Antes de llegar al Ebro
Pues después de mucho tiempo he estado en Zaragoza….sin plan de trabajo.
Hacía ya tiempo que esperaba una oportunidad como esta porque en mente tenía una idéa fija…. visitar BELCHITE. Muchas veces había oído hablar de este pueblo, recuerdo vivo del mayor espanto vivido en España en el pasado siglo.
Unos días de ocio y un momento adecuado para escapar de la ciudad y dejar volar la imaginación. No muy lejos, a 49 km de Zaragoza podemos encontrar Belchite, el pueblo nuevo y el pueblo viejo.
El pueblo viejo es un vestigio de la historia. Sus calles fueron testigo de una de las batallas más trascendentes de la Guerra Civil Española. Más de 6.000 almas perdieron su vida en las calles y las casas de este pueblo. En el se enfrentaron los miembros del frente republicano y los del bando nacional.

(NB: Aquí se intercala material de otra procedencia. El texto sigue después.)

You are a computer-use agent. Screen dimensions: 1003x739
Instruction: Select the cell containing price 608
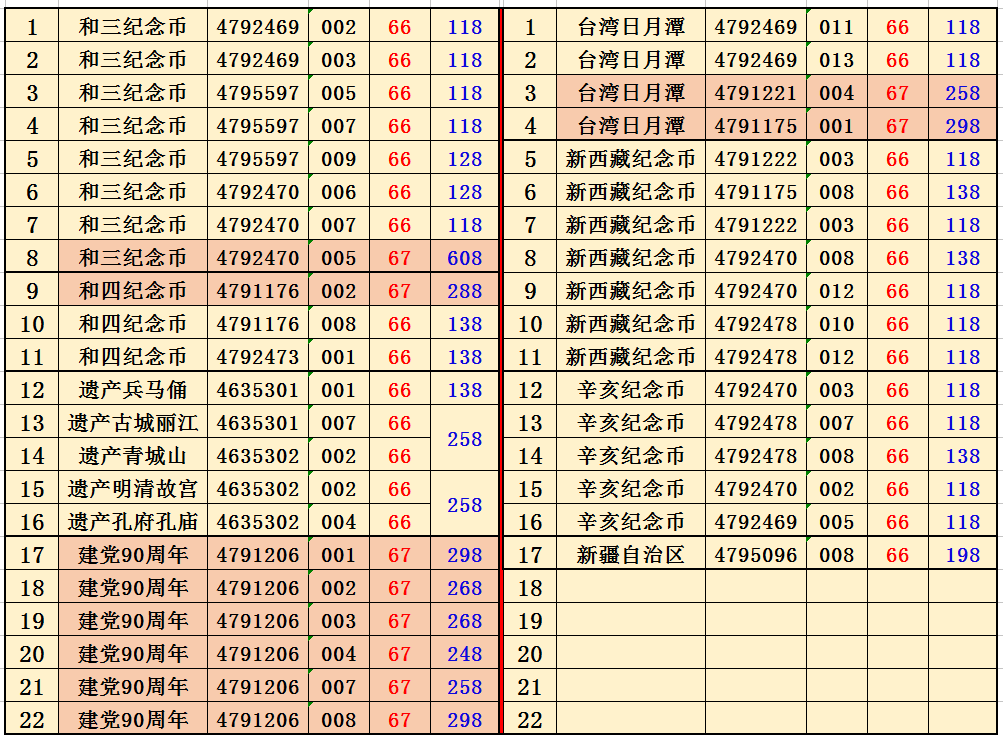pos(464,258)
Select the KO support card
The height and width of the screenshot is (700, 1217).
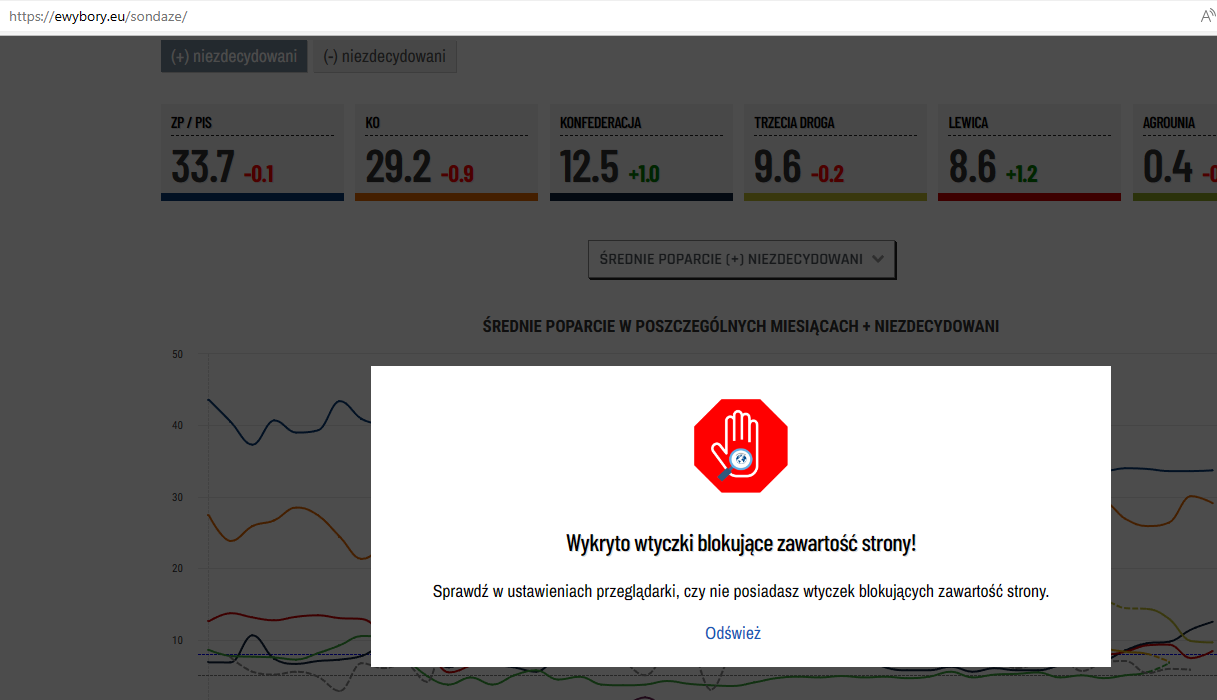pyautogui.click(x=446, y=151)
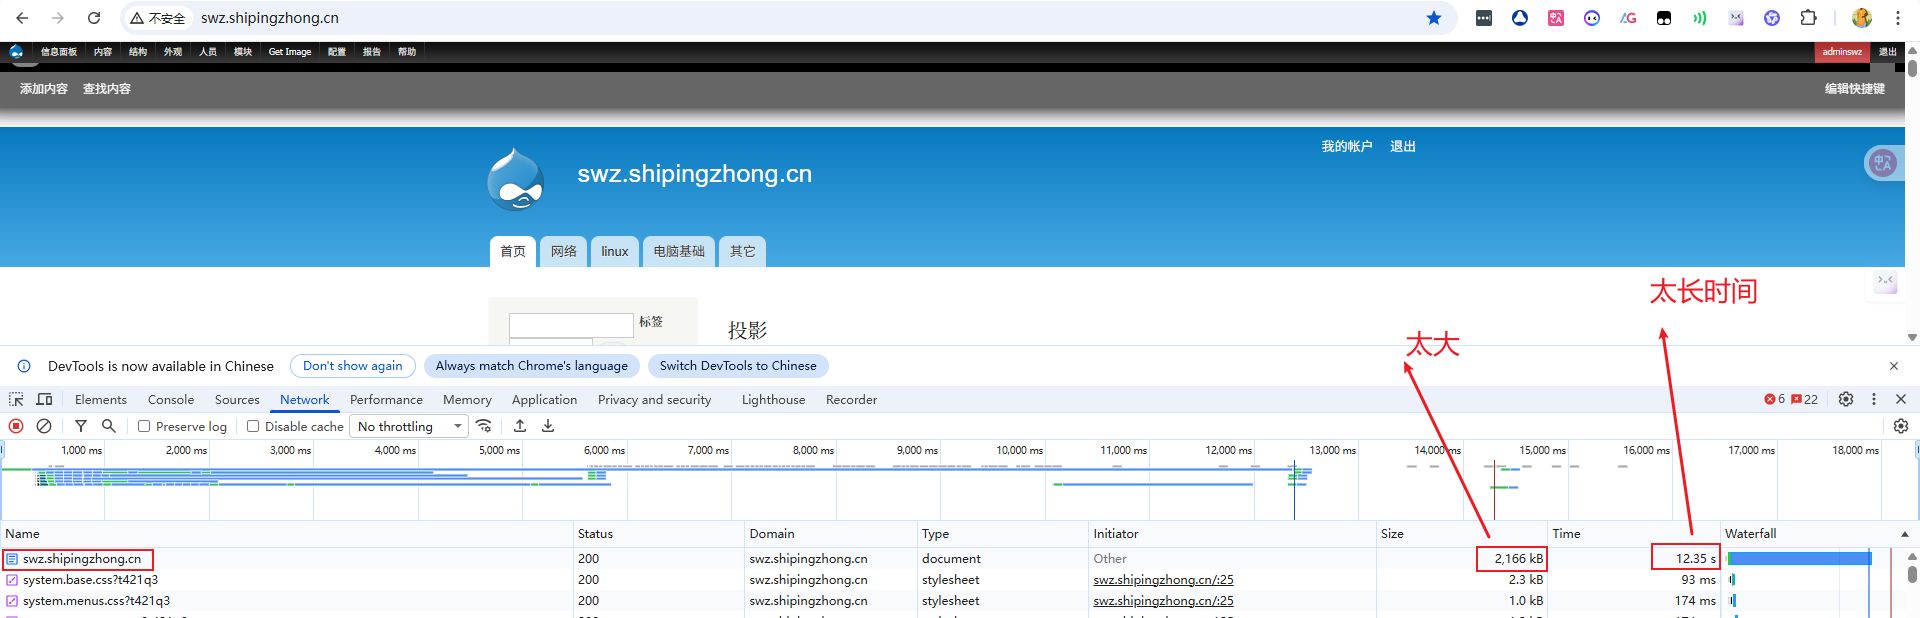Image resolution: width=1920 pixels, height=618 pixels.
Task: Clear the network log
Action: tap(44, 426)
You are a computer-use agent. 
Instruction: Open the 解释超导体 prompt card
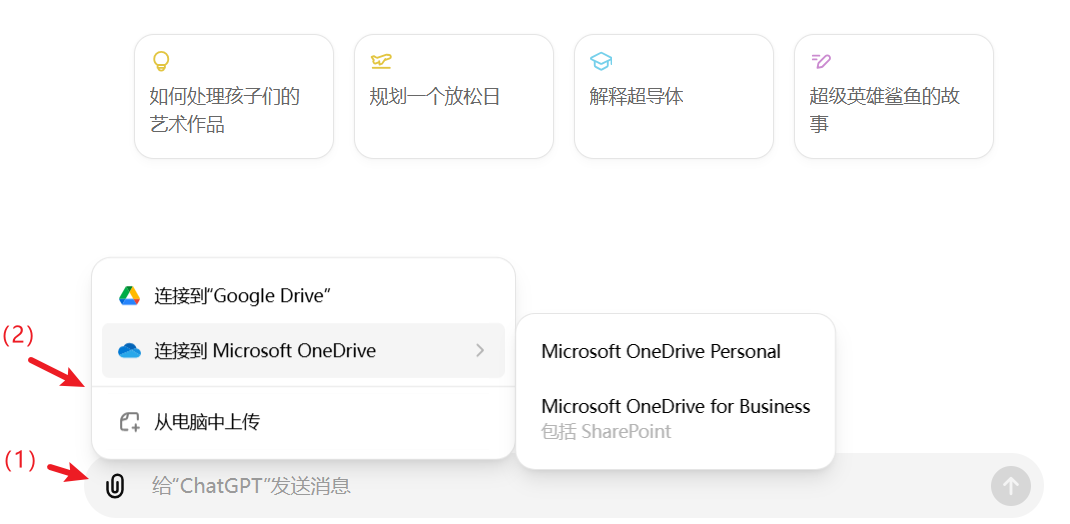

Desde el final de la guerra civil, las ruinas de este pueblo han permanecido intactas, tal y como quedaron tras la simbólica batalla y han sido la viva imagen de la barbarie.

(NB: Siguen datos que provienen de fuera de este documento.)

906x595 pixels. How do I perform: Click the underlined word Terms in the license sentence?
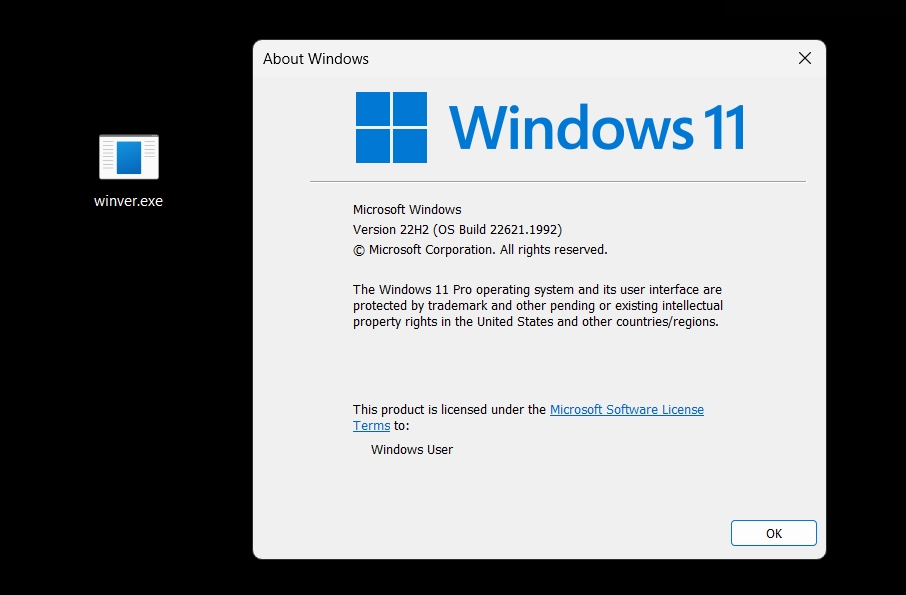[x=371, y=425]
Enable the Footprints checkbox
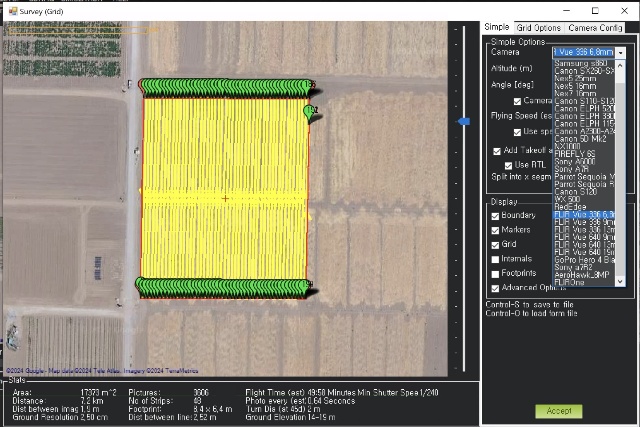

No es que sea un perseguidor de historias bélicas, pero siempre había creido que visitar este pueblo me podía hacer sentir aquella parte de la historia de un modo más personal… y así fue. Pisar sus calles despertó extrañas sensaciones que me hicieron revivir lo que allí pudo ocurrir. Creo que estos capítulos de la historia no deberían volver a repetirse jamás.

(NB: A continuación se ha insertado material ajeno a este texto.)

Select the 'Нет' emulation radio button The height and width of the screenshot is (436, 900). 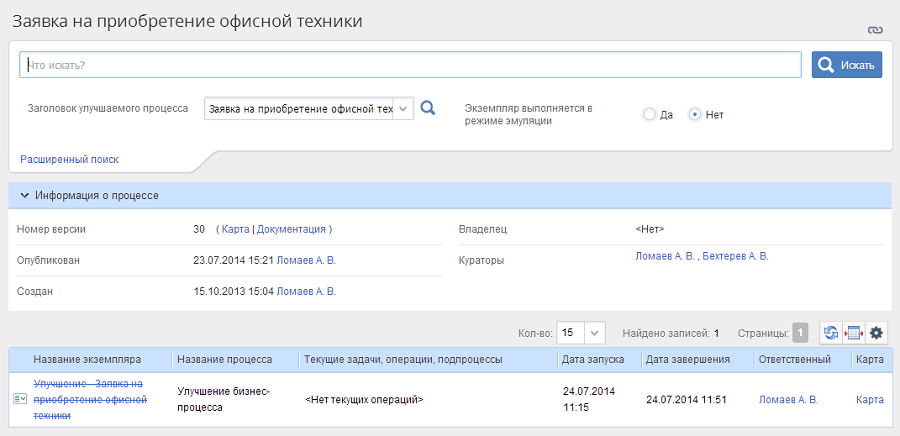pyautogui.click(x=695, y=114)
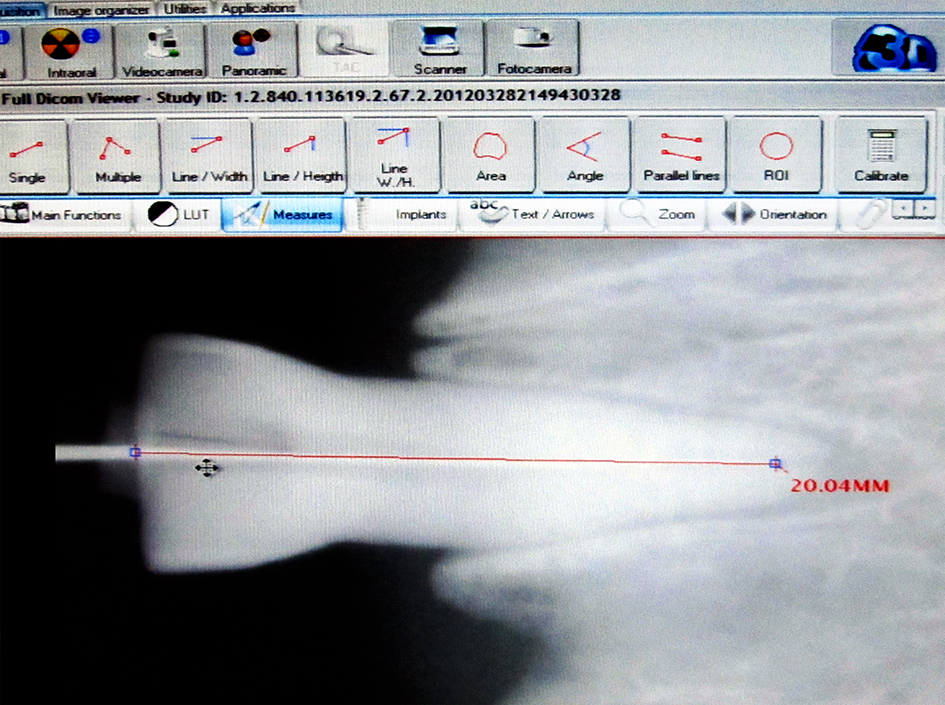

Así pues, completé un deseo, visitar lo que todavía queda en pié de este trozo de la historia. Lamentablemente creo que el olvido de este rincón hará que en no mucho tiempo ya no sea visitable. El deterioro de lo poco que todavía queda en pié es más que evidente. Algunas partes del pueblo habían sido cerradas a los visitantes, aunque las vallas han sido tiradas y éstos se mueven con total libertad por todo el “pueblo”. El riesgo de derrumbes es muy alto y mucho me temo que la posiblidad de un “flash-back” en la historia pronto dejará de ser posible.
Si Patrimonio no se pone manos a la obra ….. este trozo de historia … también quedará para los libros.